Another dangerous view of penances is to imagine that penance is an outmoded concept, that we are not expected to make any effort to put things right, since our Lord Jesus has already done it all for us. This suffers from the sin of presumption - presuming that heaven is guaranteed and hell is only a boogie man, a myth, to scare poor Catholics into submission. But both these views of penance are both inaccurate and dangerous. They reduce penances to performative acts – either playing to the crowd or to God.
Today’s readings recover the correct view of penances. Penances are the means by which we right our relations both individually and collectively with God, our neighbour and ourselves. It is seen as the antidote or cure to the three-fold wreck of sin. This three-fold movement is a theme that is revisited again and again in the scripture. We see a disintegration of man’s personal integrity, his relationship with others and with God, at the Fall. This same movement appears again in our Lord’s three-fold temptation – to worship Satan instead of God, to seek approval instead of basing one’s relationship on truth, to prefer material comfort to one’s spiritual good.
In our Lord’s public ministry, the temptations come again and again – He hungers and thirsts, though He is able to make food out of nothing; the people wish to make Him King, and He evades them; the demons proclaim Him as the Holy One of God, and He silences them. This three-fold patterning continues in the Passion: in the agony in the Garden, in the trial before His accusers, in the three-fold denial of Saint Peter, in falling three times according to tradition, and from the cross He rejects the sedation of the wine (material comfort), the physical comfort of passers-by and finally, even experiences the desolation of being forsaken by God.
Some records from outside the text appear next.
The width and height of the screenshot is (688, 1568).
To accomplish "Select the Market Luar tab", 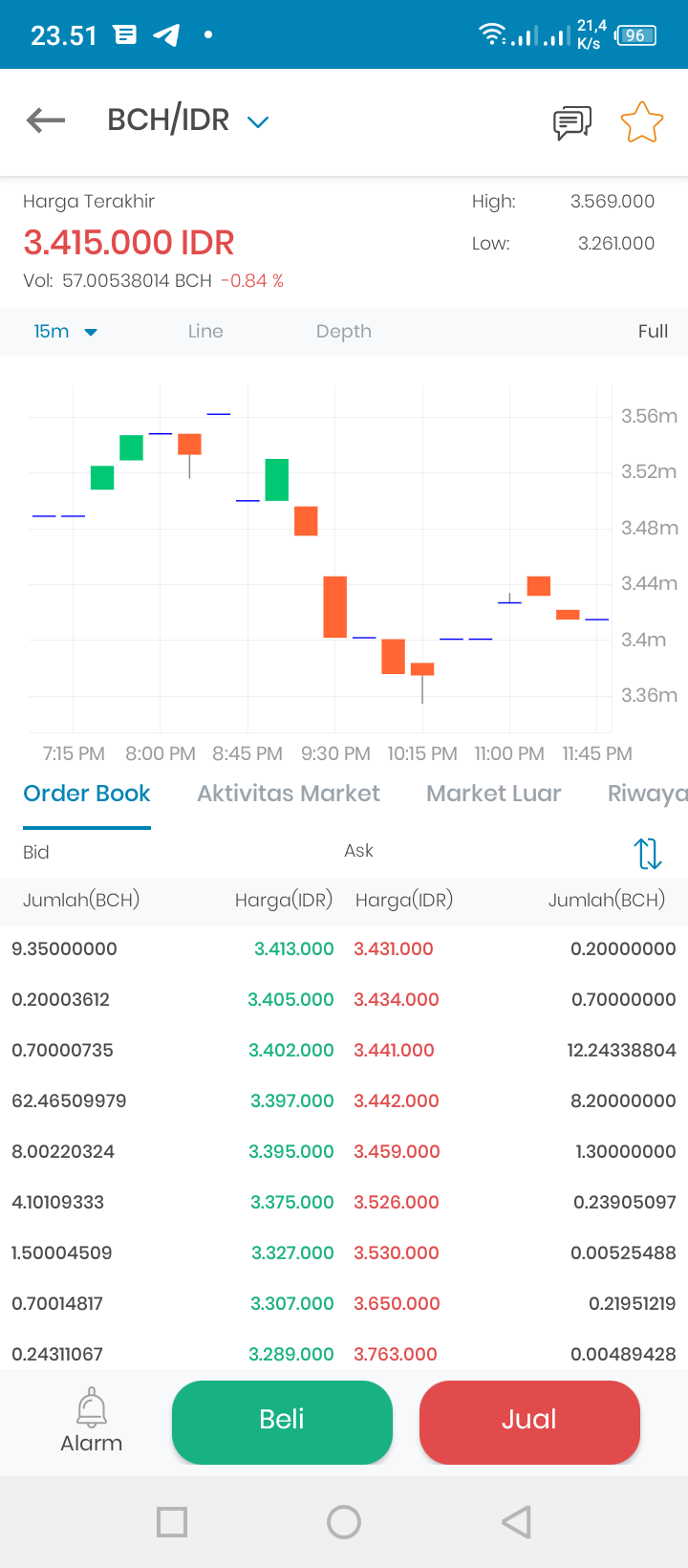I will click(494, 794).
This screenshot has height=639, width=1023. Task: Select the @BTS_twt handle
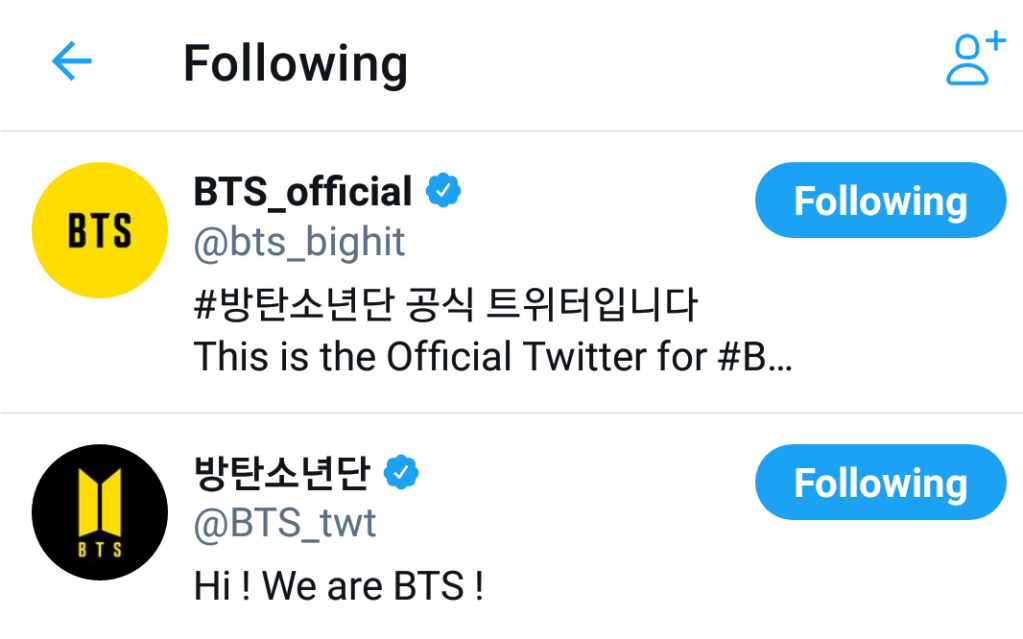click(x=285, y=525)
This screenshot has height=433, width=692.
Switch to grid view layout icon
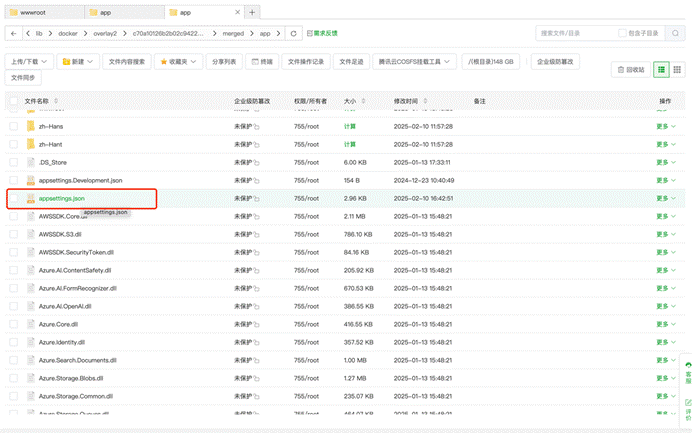(677, 70)
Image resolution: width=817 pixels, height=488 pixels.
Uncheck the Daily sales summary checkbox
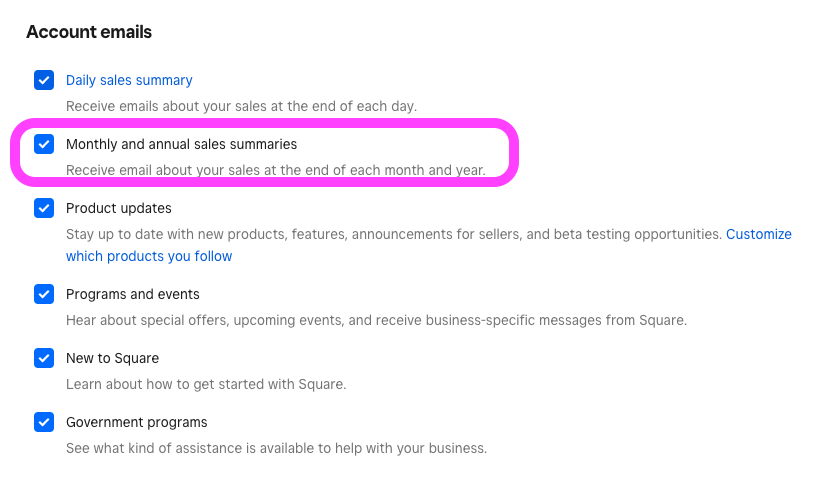pyautogui.click(x=44, y=80)
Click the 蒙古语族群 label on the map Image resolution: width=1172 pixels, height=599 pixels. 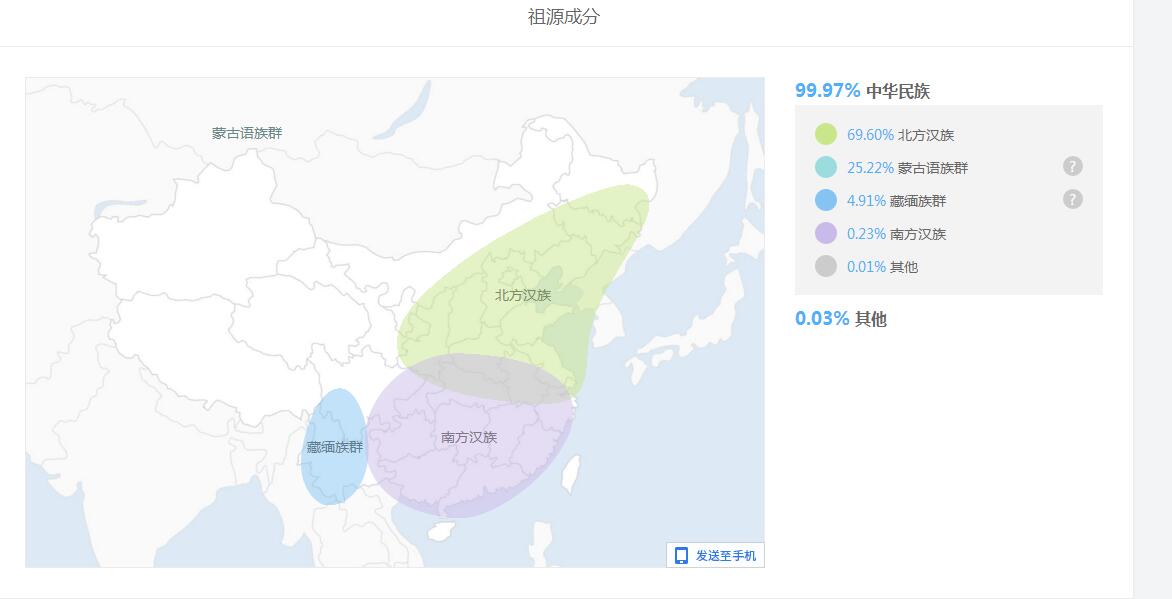[x=247, y=133]
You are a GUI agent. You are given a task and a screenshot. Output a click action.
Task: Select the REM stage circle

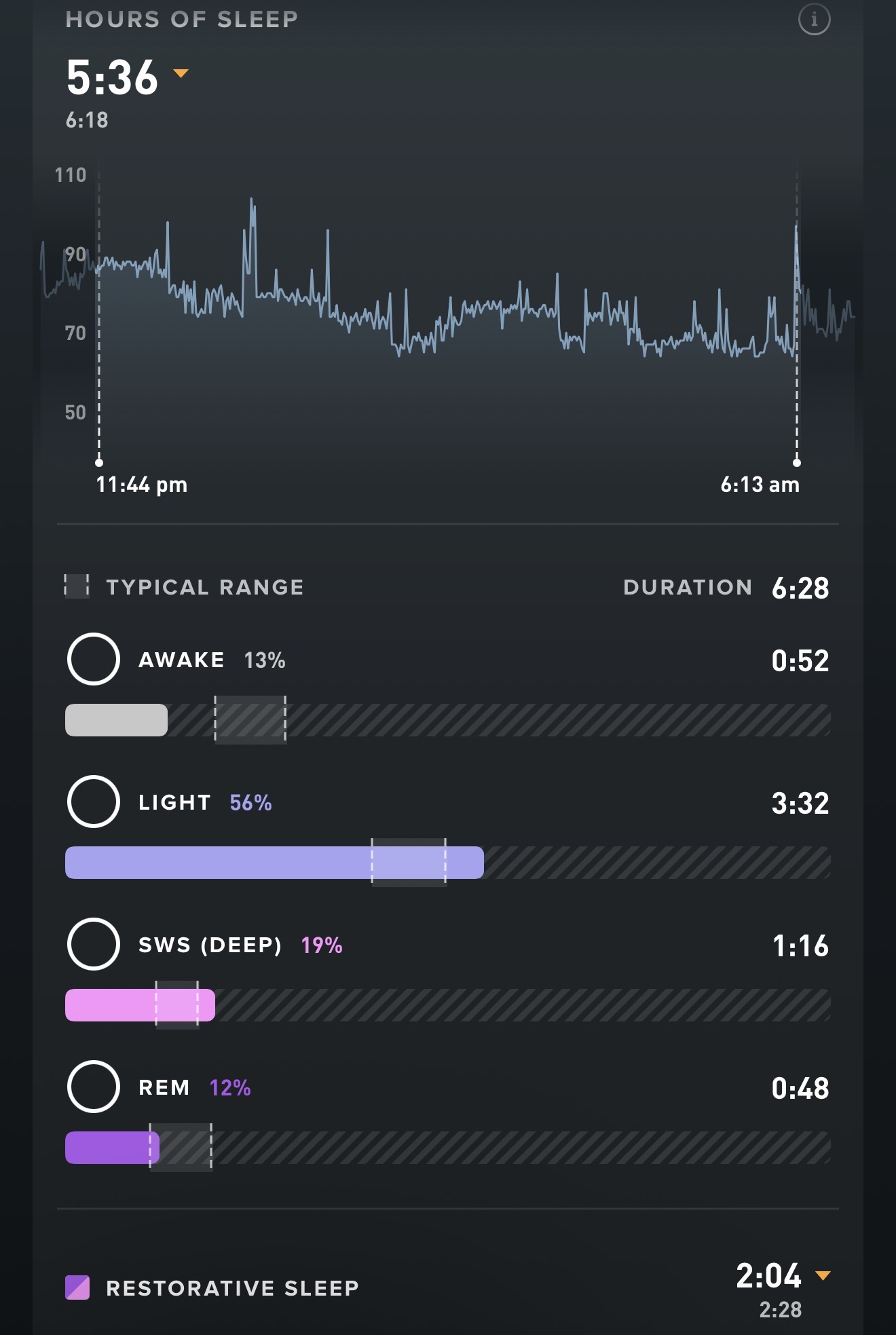(x=94, y=1087)
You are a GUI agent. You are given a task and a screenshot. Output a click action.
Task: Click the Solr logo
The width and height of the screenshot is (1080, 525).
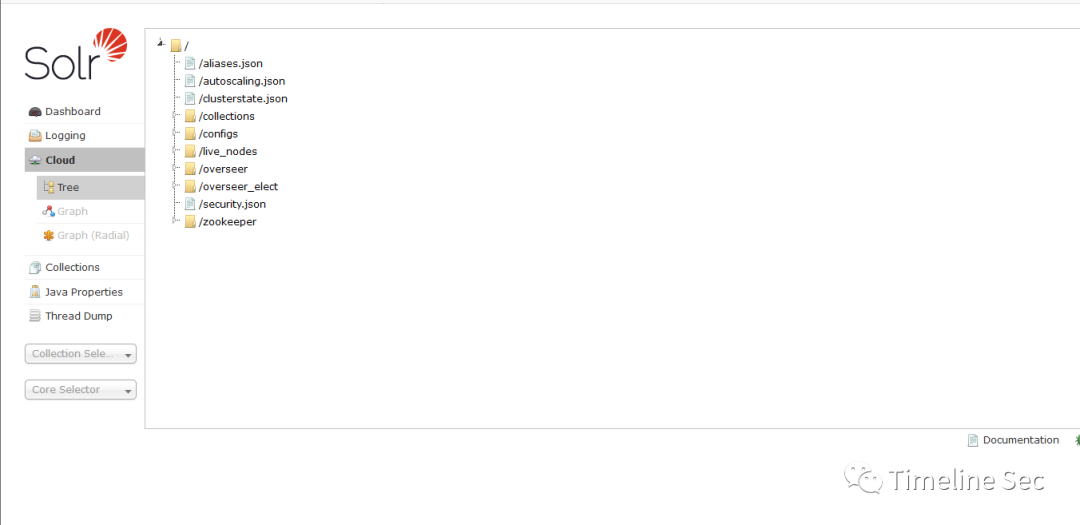coord(76,56)
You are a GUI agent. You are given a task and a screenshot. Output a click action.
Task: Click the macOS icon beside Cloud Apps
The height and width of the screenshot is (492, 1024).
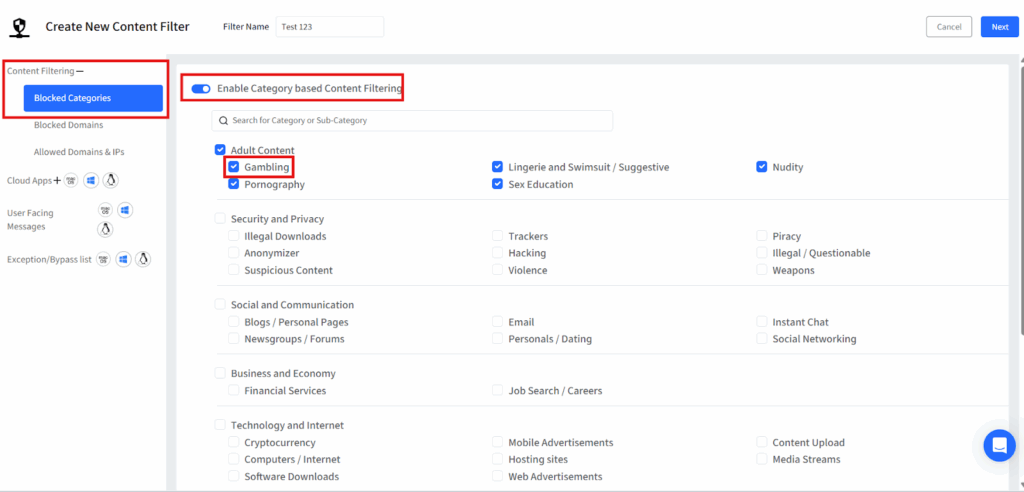[x=71, y=180]
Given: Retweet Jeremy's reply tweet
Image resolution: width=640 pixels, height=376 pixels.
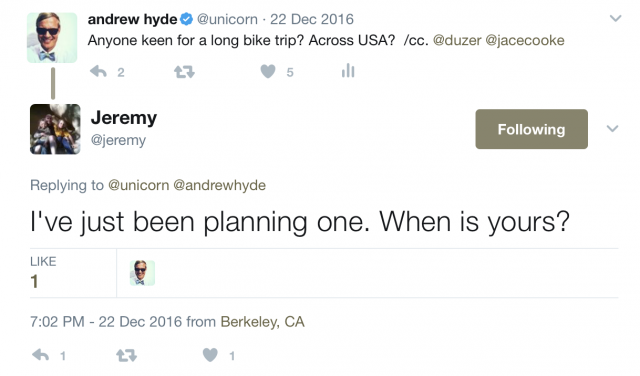Looking at the screenshot, I should click(x=127, y=356).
What does this mean for us? It means that the temptations that assail us on a daily basis are also the means by which God uses to strengthen us. Therefore, the penitential practices which we undertake are not to appease a God who has distanced Himself from our trials and sufferings. We can never accuse God of this because of what our Lord Jesus had to endure. Rather, our penitential practices are meant to unite us with our Lord who redeemed our pains and sufferings through His own. Fasting, almsgiving and prayer are the three means by which we conform ourselves to this three-fold patterning – By fasting we reject bodily comfort, by almsgiving we turn away from temporal power and the need to please the crowds, and by prayer we acknowledge the primacy of God. But in order to do this we should first earnestly seek the assistance of the Sacrament of Penance, confession, lest our spiritual exercise be subverted by pride. Penitential acts, when done without true humility and repentance, will ultimately become performative. And when our acts become performative, God is not honoured, only man.
The goal of Christian penitence is not to pay the ransom, our Lord has already done that. The purpose of our penitence is to participate in the joy of the redeemed, as returning prodigal sons and daughters to receive the cloak and ring and banquet from the One by Whose stripes we have been healed. Through our penances, done with humility and love, we regain what we have lost, we receive healing for what is wounded, we restore what has been damaged by sin. As we begin this Holy Season of Penance, let us be assured of the abundant graces of mercy which our Lord has poured out and continues to pour on us from the cross.